La casa dalle finestre che ridono
Titolo originale: La casa dalle finestre che ridono
Italia: 1976. Regia di: Pupi Avati Genere: Horror Durata: 110'
Interpreti: Gianni Cavina, Lino Capolicchio, Giulio Pizzirani, Francesca Marciano, Bob Tonelli, Pina Borione, Eugene Walter, Pietro Brambilla
Sito web:
Nelle sale dal: 1977
Voto: 8
Trailer
Recensione di: Francesco Manca
Pupi Avati ha dimostrato, durante la sua lunga ed intensa carriera registica, di essere un cineasta a cui piace molto variare, esplorare nuove strade, scoprire nuovi metodi di comunicazione, e con “La casa dalle finestre che ridono”, suo terzo film “di genere” risalente al 1976 (preceduto da “Balsamus – L’uomo di Satana” (1968) e “Thomas - Gli indemoniati” (1969)) lo conferma definitivamente.

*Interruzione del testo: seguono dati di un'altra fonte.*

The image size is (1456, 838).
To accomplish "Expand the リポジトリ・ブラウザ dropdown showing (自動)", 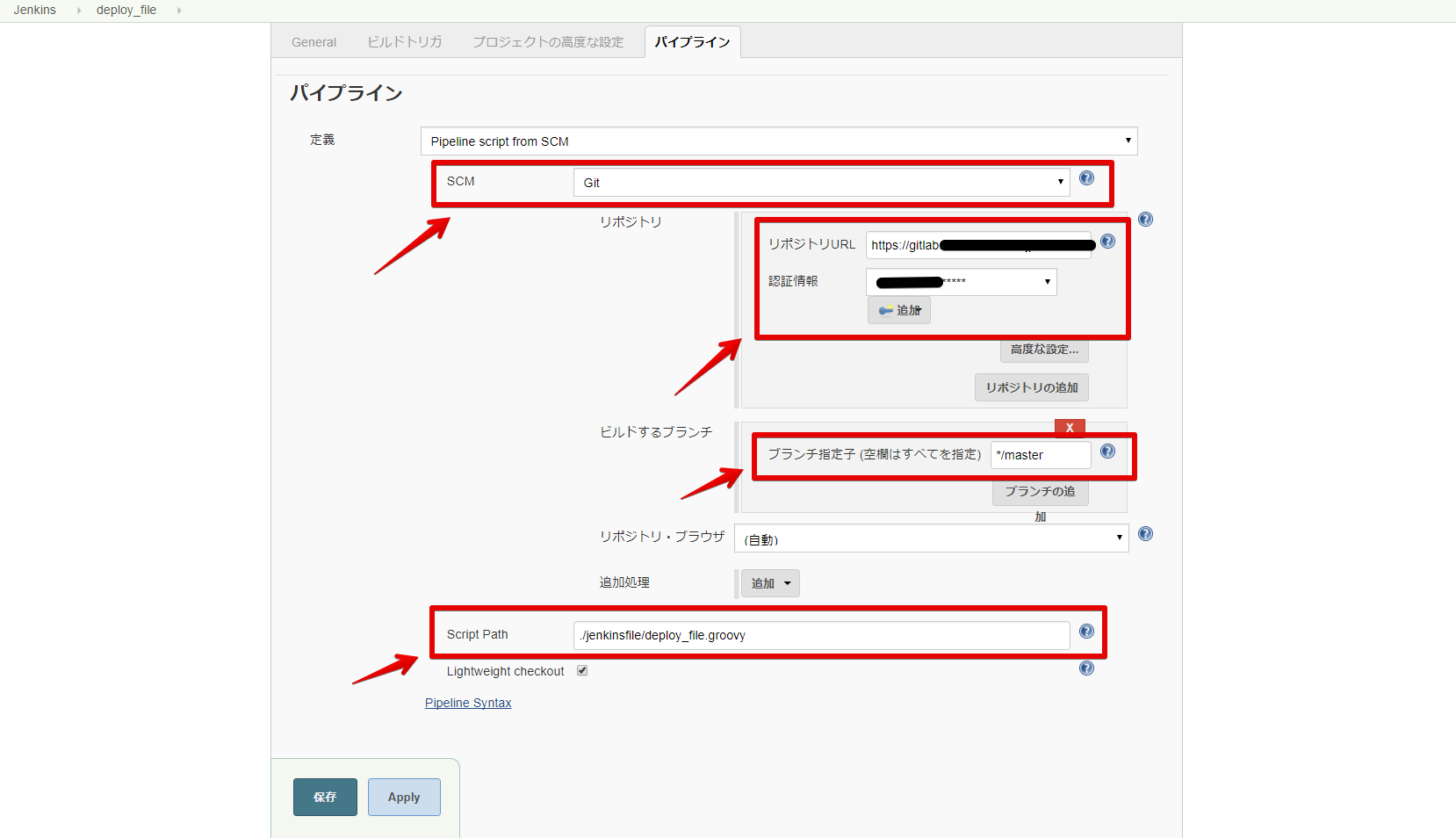I will click(x=930, y=538).
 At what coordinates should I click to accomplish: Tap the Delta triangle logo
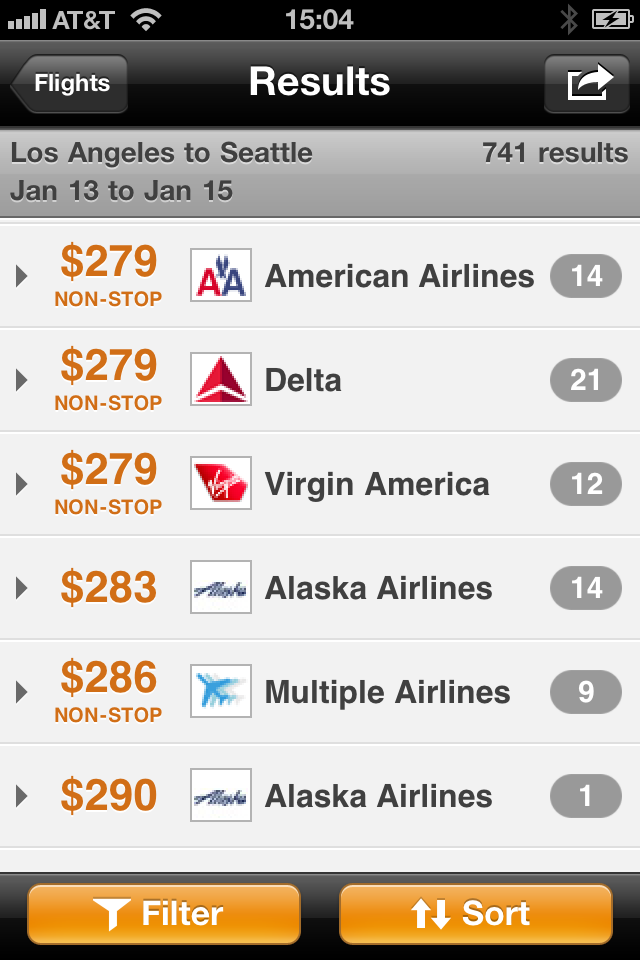click(221, 380)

“La casa dalle finestre che ridono” si avvale di una sceneggiatura scritta a otto mani dallo stesso Avati in collaborazione con il fratello Antonio, Gianni Cavina (che nel film interpreta il personaggio di “Coppola”) e Maurizio Costanzo strutturata in modo non proprio impeccabile ma sicuramente originale, infatti, la pellicola del regista emiliano, pur non riuscendo a nascondere alcune analogie con gli esordi Argentiani, si differenzia da molte altre per un uso della suspence e della tensione al quanto insolito e in parecchi tratti efficace, a cui difficilmente, nei periodi successivi, abbiamo avuto modo di assistere nuovamente.
La prima parte del film si svolge molto lentamente, senza che accada quasi nulla, caratterizzata spesso da un ritmo piuttosto fastidioso; in questa prima frazione ci viene presentata la figura portante della trama, ovvero, Stefano (un ottimo Lino Capolicchio), un giovane restauratore che viene incaricato per “ridare vita” ad un dipinto raffigurante il Martirio di San Sebastiano che porta la firma di un misterioso pittore di nome Buono Legnani, apparentemente morto suicida anni prima.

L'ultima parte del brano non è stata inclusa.